Freely chosen numbers, including decimals, may be entered into the calculator's fields. Even a premium for a
Thai baht-nominated contract on Indian rupee can be calculated, though there might be a long journey to the nearest
counterparty for the contract.
You can enter the following factors into the calculator:
Current price is the price of underlying asset in the nominated currency of the contract.
Strike is the price, at which the buyer wants to trade the underlying asset in the future.
Interest rate is the central rate of the nominated currency. Big currencies are usually quoted at the London Interbank Offered Rate (LIBOR), smaller currencies at local offered rate ot the one set by the local central bank.
Yield is the ratio achieved by dividing expected yield of the underlying asset by its price. For currencies use current interest rate, for shares theoretical dividend yield per year. Real dividends, if any, are paid out once a year at a date, which may not occur in the duration of the contract.
Volatility shows the expected swings in the underlying asset's price. Calculating this is a sophisticated process, better left to the professionals. Close relative of volatility is implied volatility, calculated from market prices of the contracts.
Expiry can be determined as the end date or as units left until expiry.
Types and classes of options are discussed in the help section.
Relying on the data you entered, the calculator will show the approximate price of an option. In addition to the preferences of the contracting parties, the astronomical facts complicate the calculation. Days, years and anything in between do not fit comfortably into the decimal system. The calculator performs best, using the unit of 1/100 of the trading year (i.e. 2.5 days).
Option price is calculated for one unit of underlying asset. Actual contracts have certain lower limits. Therefore, to find the smallest possible bet, the option price should be multiplied by the given minimal amount for the asset.
Delta shows the rate of change of option's price relative to the price of the underlying asset.

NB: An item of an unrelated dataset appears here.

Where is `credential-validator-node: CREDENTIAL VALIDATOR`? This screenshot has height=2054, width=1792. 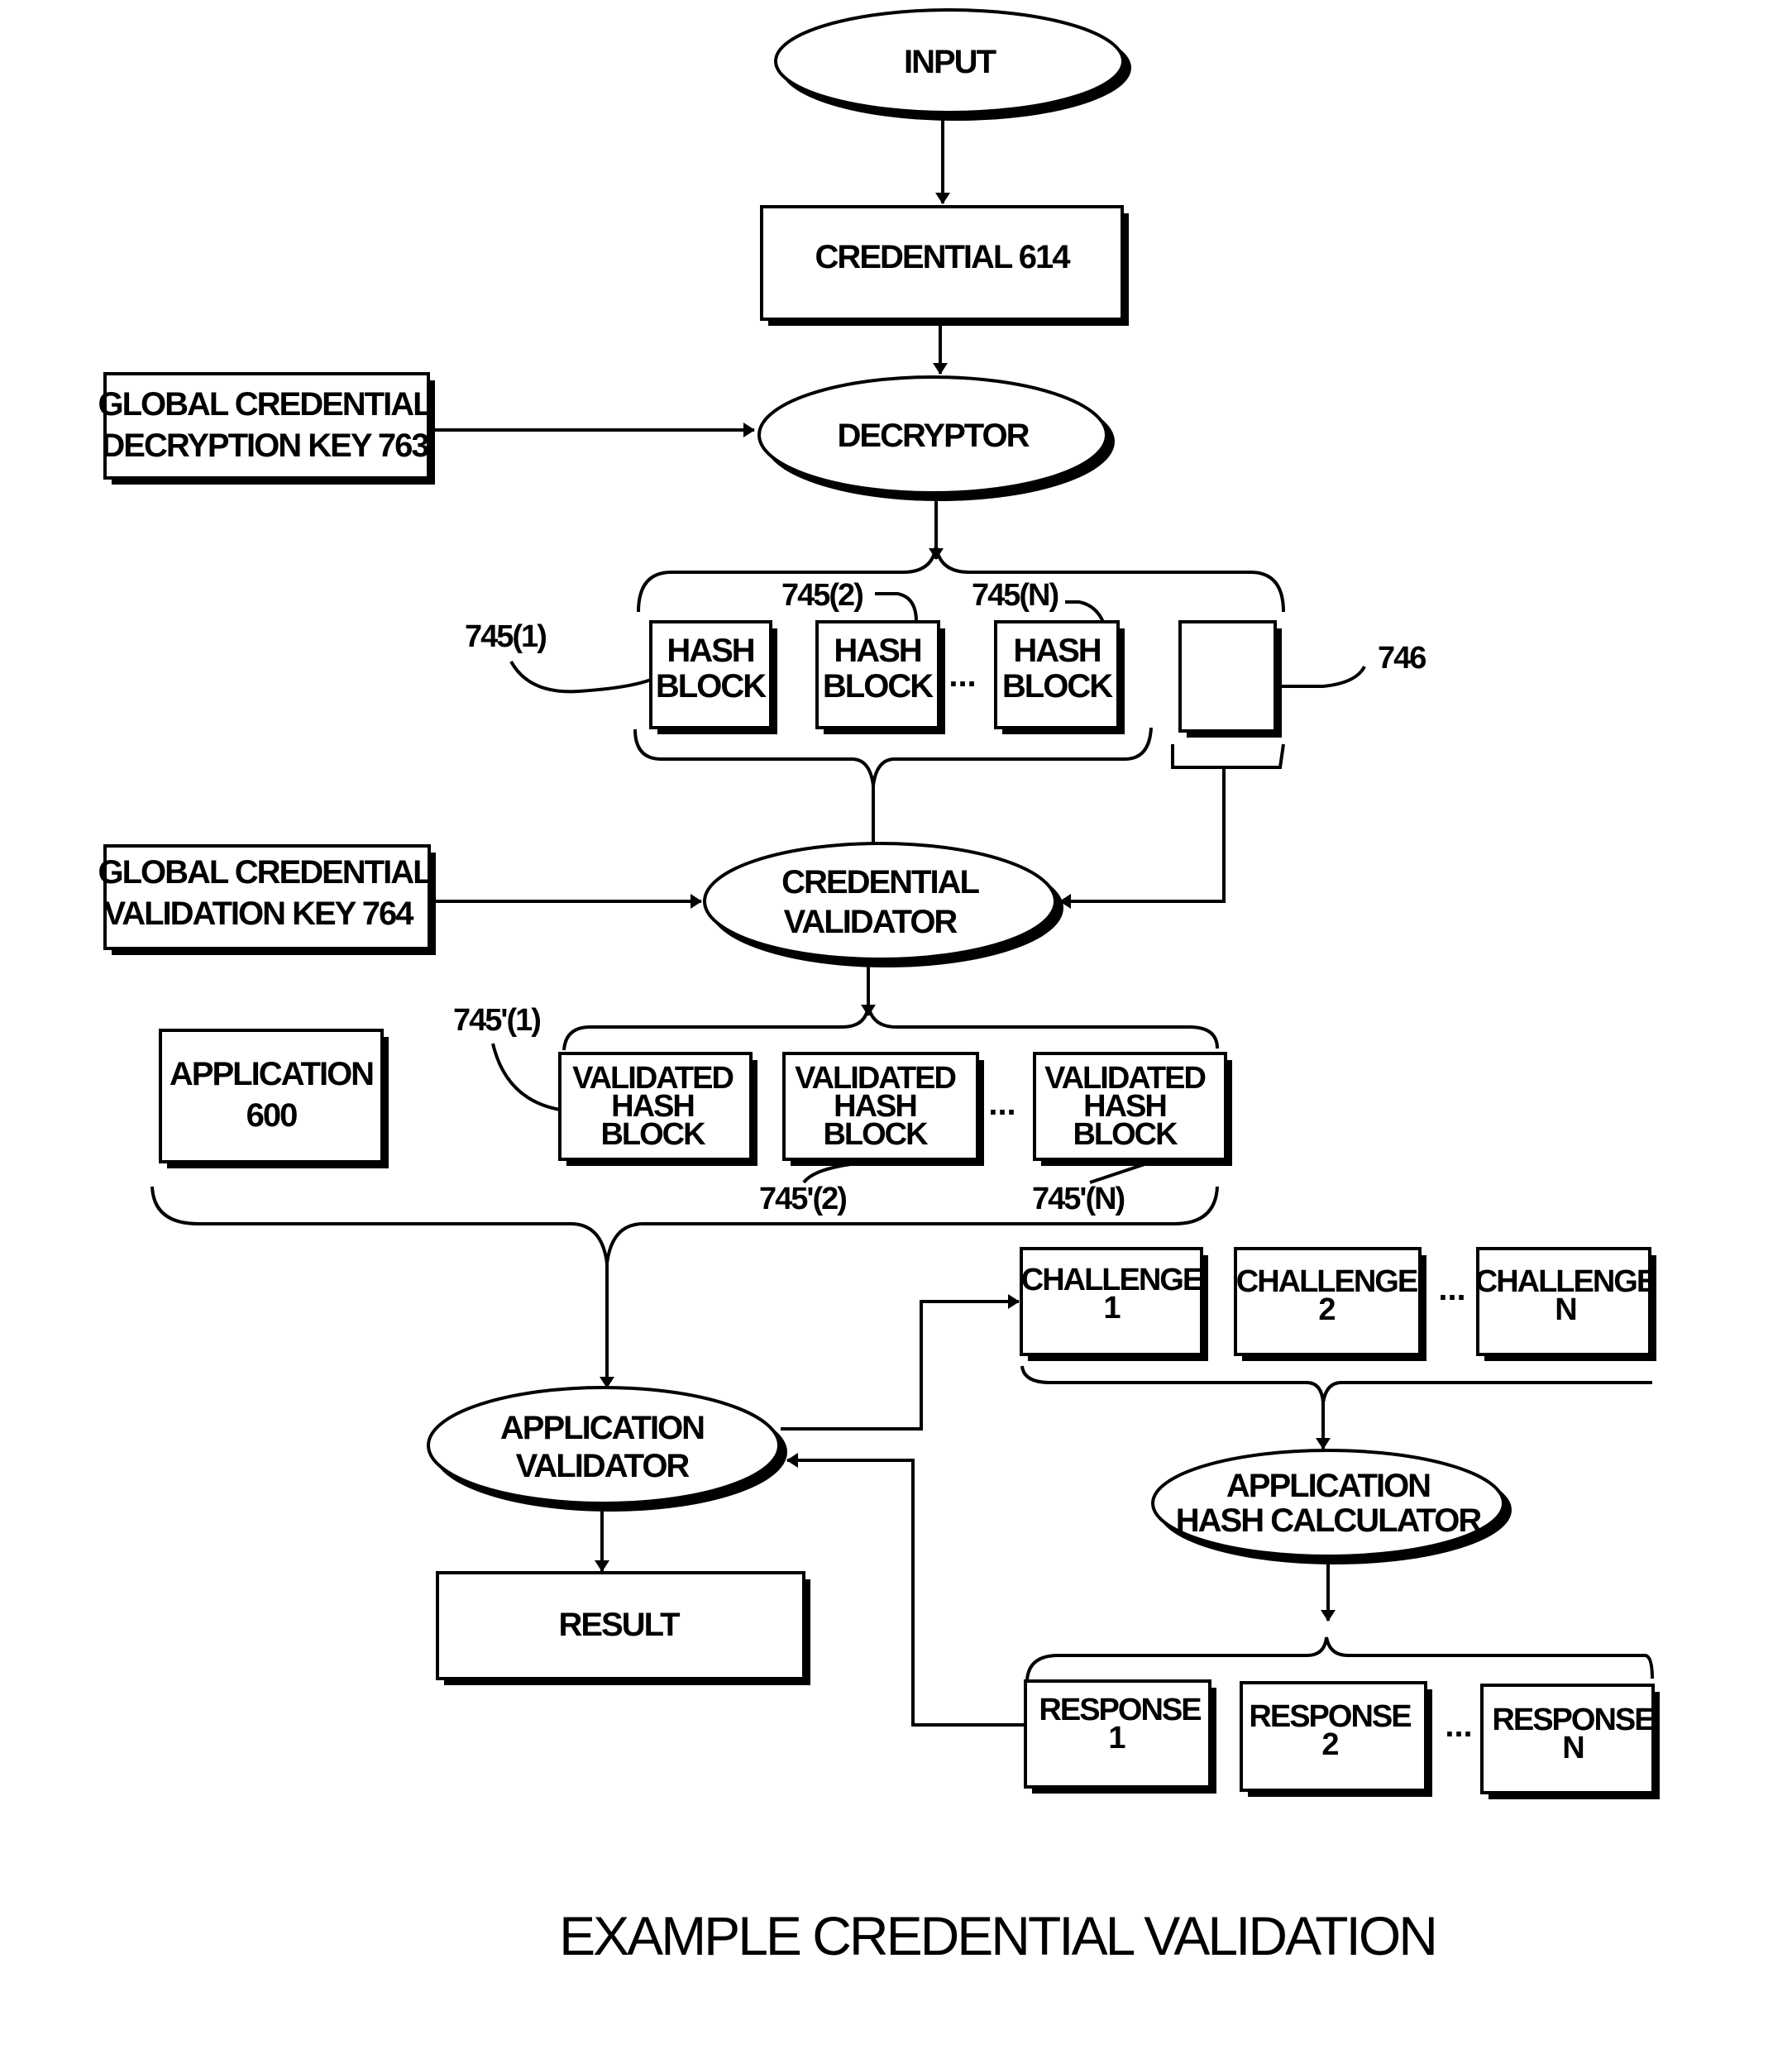 credential-validator-node: CREDENTIAL VALIDATOR is located at coordinates (883, 904).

A delta of 0.6 means, that the option price change approximates 60% of asset's price change. Delta works
better with relatively small changes. A price rise of 1 EUR for a 10 EUR asset would mean a 0,6 EUR rise
in the price of 1 EUR option. Should the asset double in price, the option is likely to appreciate by rather
more than 6 EUR.
Gamma signifies the sensitivity of delta to the price of the underlying asset. In broad terms, the change in the price of the asset by one unit changes the delta by the amount of gamma. High gamma signifies high sensitivity of the delta to the price of the asset.
Theta (also known as time decay) is the rate of change in the price of an option with the passage of time, assuming other factors do not change. A theta calculated for 1/100 of a trading year indicates the loss of value of the option during this time. Time decay is caused by fall in the implied volatility as the duration shortens. Theta is almost always negative, providing for some rare exceptions.

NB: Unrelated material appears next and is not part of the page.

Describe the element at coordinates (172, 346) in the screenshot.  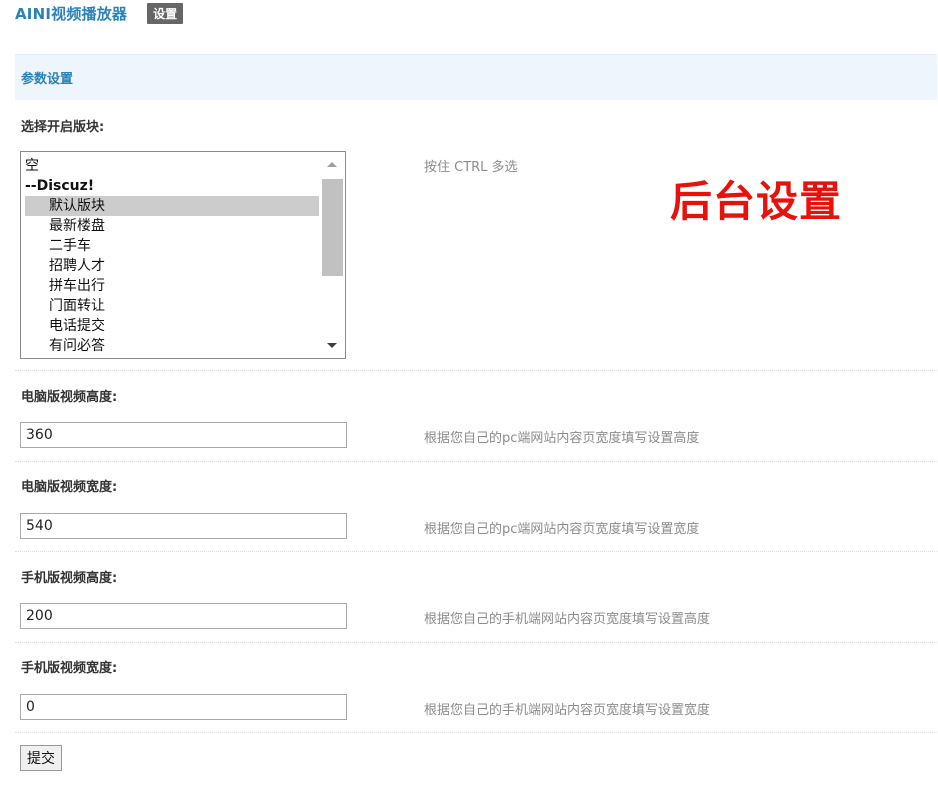
I see `forum-option: 有问必答` at that location.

Vega indicates the sensitivity of the option premium to the volatility of the underlying asset. Inmplied as well as theoretical volatility change along with the market. A high vega indicates high sensitivity to the volatility. Usually vega refers to a basis point change (1/100 per cent), our calculator expresses change per 1%. I.e. an 1% change in volatility changes option premium by vega.
Rho indicates the sensitivity of the premium to the interest rate. Here also we have changed the rho to refer to one per cent change in the interest rate. One percentage point change in interest rates therefore changes the option premium by rho.